Adelante Mujer requires that all students asking for financial assistance must complete an application. One of the questions asks: What present conditions in Nicaragua cause you concern? Without mentioning names of respondents we want to share a few of the topics that worry our students.

Clinic with outdoor waiting area
Clinic with outdoor waiting area

One future doctor expressed concern about the “chronic illnesses, cancer and non-cancer,” that she encounters. Near her rural community in Nicaragua there is a hospital and she recognizes that it does not have the facility, equipment, or services that would significantly improve the health of her family and neighbors. A surgeon in eastern Nicaragua informed Sister Ann and me that there is no option for chemotherapy or radiation for cancer patients in the hospital where he works. Because most citizens cannot afford the $300 round trip to Managua’s Pacific Coast for therapy, they have to hope and pray they will survive with only surgery.  The student worries that many will not.

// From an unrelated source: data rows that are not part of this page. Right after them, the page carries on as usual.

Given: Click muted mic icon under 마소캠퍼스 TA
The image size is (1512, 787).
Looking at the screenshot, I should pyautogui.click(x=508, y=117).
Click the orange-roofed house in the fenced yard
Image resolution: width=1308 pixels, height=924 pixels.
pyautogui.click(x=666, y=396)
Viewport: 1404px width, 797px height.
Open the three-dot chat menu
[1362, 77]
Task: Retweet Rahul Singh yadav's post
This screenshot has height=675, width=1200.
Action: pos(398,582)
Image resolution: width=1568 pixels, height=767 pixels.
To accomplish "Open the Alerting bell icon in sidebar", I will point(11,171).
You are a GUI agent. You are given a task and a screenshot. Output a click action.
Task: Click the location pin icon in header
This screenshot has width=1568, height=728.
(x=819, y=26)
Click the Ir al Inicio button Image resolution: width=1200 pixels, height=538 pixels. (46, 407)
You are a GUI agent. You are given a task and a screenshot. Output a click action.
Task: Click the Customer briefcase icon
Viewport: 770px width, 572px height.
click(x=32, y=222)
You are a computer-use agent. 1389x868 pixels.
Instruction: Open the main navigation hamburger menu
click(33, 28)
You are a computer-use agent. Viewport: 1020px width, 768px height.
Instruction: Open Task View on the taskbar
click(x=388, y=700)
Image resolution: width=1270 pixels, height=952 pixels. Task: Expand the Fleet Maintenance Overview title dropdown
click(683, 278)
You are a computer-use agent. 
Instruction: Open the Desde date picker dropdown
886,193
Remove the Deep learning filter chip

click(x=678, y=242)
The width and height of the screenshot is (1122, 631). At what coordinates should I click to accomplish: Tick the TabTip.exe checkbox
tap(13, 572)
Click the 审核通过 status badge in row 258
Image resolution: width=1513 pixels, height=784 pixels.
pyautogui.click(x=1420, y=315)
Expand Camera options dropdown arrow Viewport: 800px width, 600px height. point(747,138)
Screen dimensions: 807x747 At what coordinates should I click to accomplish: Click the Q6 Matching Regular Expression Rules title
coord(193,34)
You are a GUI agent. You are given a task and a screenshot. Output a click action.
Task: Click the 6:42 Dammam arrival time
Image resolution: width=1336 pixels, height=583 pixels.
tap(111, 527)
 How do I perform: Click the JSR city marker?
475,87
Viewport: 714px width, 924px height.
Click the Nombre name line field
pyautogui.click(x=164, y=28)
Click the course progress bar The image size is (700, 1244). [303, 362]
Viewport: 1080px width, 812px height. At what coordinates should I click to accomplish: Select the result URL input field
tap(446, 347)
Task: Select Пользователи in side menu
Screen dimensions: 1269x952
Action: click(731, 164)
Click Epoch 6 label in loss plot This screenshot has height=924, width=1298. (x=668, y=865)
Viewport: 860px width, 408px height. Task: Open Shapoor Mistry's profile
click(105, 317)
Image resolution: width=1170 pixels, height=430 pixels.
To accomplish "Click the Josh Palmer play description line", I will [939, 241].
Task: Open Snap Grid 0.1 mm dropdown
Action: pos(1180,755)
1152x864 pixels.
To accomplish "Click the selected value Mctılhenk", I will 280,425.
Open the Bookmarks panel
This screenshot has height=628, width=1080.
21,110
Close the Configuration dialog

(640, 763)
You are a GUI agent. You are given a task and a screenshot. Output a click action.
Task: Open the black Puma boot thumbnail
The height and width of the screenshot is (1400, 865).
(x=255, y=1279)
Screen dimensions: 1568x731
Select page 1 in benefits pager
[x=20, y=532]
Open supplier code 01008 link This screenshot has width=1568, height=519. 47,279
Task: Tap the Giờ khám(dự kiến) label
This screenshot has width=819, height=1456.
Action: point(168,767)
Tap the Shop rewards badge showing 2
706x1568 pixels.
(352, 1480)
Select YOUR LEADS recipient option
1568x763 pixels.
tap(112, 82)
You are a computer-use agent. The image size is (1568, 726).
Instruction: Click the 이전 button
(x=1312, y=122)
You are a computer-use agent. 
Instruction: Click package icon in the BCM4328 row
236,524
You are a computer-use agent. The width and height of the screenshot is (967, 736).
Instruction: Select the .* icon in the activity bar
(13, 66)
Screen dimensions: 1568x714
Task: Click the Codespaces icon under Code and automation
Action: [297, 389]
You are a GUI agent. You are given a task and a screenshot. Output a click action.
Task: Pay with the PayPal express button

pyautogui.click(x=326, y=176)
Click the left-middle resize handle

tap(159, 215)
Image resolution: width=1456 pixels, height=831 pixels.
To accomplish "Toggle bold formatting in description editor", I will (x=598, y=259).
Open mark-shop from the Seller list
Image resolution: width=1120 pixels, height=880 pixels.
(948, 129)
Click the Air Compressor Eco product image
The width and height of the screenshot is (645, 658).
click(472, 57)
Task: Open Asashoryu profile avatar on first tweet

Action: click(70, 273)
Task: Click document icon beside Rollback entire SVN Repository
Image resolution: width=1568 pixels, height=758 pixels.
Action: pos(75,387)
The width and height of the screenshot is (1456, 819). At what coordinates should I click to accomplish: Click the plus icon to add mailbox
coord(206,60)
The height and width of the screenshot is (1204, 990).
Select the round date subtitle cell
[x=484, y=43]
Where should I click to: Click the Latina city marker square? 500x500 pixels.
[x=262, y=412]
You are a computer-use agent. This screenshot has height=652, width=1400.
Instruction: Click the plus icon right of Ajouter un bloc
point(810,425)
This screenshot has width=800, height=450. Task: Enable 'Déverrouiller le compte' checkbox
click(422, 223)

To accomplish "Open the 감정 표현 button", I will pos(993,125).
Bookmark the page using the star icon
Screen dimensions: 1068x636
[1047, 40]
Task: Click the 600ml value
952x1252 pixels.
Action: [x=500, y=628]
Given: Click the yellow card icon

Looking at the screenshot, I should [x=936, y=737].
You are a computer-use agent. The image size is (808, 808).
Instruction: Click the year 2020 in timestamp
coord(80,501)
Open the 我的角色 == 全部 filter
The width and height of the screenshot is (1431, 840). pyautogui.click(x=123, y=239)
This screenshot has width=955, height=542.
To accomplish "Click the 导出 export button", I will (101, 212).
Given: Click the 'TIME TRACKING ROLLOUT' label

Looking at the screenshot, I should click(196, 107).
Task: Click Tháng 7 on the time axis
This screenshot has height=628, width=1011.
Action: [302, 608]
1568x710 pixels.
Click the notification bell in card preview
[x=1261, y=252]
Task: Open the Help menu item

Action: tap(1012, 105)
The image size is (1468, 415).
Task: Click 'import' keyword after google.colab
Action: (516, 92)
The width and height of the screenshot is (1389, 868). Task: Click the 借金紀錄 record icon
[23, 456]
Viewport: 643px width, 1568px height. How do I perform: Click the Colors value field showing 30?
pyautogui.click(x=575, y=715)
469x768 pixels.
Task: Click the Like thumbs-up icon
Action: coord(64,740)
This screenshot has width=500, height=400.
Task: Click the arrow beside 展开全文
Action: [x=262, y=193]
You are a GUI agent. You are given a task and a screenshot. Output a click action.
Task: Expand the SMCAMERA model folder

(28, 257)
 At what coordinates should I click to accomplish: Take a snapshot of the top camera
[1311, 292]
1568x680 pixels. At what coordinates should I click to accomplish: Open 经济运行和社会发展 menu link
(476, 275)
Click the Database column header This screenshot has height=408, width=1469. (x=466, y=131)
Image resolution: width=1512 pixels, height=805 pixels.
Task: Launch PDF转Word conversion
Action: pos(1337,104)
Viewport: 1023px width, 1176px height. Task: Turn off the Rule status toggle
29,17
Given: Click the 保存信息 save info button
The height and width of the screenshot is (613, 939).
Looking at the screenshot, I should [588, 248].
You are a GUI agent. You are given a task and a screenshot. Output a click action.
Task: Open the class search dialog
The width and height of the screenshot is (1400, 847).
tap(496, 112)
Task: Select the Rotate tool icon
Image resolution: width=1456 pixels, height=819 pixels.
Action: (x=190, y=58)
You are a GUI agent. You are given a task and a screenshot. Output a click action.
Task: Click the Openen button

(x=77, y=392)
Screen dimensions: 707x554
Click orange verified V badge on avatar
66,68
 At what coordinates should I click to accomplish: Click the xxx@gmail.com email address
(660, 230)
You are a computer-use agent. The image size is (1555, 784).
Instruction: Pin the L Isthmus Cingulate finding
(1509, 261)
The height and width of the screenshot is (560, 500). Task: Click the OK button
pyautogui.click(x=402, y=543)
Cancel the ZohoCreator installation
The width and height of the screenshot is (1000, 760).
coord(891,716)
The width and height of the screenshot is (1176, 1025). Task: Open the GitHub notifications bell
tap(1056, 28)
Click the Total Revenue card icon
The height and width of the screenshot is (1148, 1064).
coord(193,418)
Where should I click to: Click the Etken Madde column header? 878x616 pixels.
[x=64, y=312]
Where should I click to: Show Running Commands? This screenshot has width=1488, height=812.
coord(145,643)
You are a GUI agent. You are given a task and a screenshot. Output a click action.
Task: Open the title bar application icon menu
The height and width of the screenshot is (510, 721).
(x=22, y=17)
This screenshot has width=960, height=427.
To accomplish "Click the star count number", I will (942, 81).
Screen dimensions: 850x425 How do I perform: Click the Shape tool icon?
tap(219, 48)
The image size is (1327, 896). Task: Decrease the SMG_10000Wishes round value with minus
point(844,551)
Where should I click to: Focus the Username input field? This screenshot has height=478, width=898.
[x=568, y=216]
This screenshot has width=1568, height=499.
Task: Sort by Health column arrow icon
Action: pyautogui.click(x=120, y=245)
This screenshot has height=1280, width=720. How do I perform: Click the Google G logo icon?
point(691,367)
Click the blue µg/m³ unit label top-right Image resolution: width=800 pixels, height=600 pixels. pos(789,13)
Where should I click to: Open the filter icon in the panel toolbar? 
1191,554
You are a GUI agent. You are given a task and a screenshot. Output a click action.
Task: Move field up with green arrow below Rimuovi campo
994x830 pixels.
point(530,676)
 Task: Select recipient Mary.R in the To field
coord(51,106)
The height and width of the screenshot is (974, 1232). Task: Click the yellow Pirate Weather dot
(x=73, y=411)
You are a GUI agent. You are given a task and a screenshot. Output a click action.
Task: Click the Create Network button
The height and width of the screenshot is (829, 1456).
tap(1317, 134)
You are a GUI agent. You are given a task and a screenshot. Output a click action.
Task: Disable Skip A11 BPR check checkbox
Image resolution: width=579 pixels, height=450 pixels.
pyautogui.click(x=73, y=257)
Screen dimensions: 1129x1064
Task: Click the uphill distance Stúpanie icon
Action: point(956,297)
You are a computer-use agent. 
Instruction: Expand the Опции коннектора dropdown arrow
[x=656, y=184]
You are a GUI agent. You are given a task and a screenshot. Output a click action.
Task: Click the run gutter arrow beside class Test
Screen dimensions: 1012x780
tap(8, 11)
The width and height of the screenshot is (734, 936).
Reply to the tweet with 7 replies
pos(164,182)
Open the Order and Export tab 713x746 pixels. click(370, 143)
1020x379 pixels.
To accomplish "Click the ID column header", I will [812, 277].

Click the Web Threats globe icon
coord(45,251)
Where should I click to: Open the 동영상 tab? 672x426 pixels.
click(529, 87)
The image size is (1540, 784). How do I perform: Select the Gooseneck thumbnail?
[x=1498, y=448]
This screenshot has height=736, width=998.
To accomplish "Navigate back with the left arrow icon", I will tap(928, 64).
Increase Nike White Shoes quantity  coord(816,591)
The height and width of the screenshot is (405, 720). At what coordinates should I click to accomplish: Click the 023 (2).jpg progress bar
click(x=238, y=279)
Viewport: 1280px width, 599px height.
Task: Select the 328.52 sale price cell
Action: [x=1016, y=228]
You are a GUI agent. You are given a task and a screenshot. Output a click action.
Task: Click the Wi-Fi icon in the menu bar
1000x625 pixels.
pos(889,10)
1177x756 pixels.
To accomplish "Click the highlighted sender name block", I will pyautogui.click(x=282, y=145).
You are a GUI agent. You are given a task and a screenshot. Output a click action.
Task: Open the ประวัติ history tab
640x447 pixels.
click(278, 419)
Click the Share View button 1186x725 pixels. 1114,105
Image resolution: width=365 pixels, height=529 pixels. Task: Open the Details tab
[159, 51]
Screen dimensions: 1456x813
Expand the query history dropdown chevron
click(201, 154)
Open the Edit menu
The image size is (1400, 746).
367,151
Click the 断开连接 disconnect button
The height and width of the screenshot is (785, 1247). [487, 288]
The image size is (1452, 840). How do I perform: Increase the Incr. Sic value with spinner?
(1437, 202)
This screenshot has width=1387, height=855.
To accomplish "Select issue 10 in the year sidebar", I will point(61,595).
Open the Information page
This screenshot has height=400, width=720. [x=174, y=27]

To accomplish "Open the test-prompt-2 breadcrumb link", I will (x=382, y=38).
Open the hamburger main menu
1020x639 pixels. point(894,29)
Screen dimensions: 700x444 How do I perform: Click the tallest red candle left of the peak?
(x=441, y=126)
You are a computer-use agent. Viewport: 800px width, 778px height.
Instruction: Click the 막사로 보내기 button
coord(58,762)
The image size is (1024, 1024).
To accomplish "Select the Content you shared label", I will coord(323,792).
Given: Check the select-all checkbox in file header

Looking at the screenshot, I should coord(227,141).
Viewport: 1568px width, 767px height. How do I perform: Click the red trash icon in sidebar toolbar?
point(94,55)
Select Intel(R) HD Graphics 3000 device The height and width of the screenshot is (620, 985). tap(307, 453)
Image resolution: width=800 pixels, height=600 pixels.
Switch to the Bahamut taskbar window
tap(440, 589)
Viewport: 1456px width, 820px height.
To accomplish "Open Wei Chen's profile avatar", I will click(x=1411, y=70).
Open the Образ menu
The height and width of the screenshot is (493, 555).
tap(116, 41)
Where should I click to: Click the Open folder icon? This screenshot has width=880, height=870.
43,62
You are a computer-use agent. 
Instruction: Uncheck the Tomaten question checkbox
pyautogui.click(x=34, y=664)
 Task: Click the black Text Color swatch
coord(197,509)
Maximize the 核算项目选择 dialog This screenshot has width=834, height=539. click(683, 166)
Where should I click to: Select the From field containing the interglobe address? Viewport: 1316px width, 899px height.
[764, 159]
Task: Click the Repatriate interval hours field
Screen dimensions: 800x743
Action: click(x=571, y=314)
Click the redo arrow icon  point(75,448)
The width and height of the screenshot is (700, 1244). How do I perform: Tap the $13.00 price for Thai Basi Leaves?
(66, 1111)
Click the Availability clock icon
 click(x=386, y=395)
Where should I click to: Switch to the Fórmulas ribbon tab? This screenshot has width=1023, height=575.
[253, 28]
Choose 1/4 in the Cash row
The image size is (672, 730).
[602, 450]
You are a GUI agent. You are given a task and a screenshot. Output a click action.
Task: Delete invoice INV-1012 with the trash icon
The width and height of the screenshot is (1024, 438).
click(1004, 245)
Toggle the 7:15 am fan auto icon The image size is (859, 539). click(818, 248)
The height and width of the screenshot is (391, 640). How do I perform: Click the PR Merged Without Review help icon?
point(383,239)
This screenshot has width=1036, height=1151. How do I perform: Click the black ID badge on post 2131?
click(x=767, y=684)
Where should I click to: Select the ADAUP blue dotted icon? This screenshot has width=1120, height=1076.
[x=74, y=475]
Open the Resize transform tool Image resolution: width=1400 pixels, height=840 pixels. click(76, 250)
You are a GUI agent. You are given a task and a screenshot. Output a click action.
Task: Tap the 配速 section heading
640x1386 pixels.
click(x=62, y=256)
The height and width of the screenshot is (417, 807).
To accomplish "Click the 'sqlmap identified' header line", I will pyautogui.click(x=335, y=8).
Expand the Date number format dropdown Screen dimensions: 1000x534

A recent applicant expressed this concern:  “We have some serious diseases carried by mosquitoes.”  Malaria, dengue, and chikungunya name a few and they sometimes kill people.

A third-year student applicant explained, “In my community medical doctors do not exist and it is very difficult to find health services. Doctors who sometimes come to serve do not know the Miskito language so my people cannot be clearly understood when they describe an illness and the doctors cannot be clearly understood when they tell people about the care they need. It is difficult for everyone.” Several applicants mentioned similar concerns.

One of the students who is already in her sixth year of the Intercultural Medical Program at URACCANroad University believes that the “demographic problems and geographic distances are serious factors keeping many people from receiving health care. Roads are scarce and some are so bad that people are killed along the way.” Another student stated that “some people have to walk 4 or 5 or 10 miles to the nearest hospital or clinic.” Sick people…in 100 degree weather…walk up to 10 miles on dusty roads for health care!

“Health care is not available in my town like in the capital and the life of poor people is in danger,” another student wrote on her application. Sadly, students have told us about siblings, young parents, and even friends who have died because good health care is so inaccessible.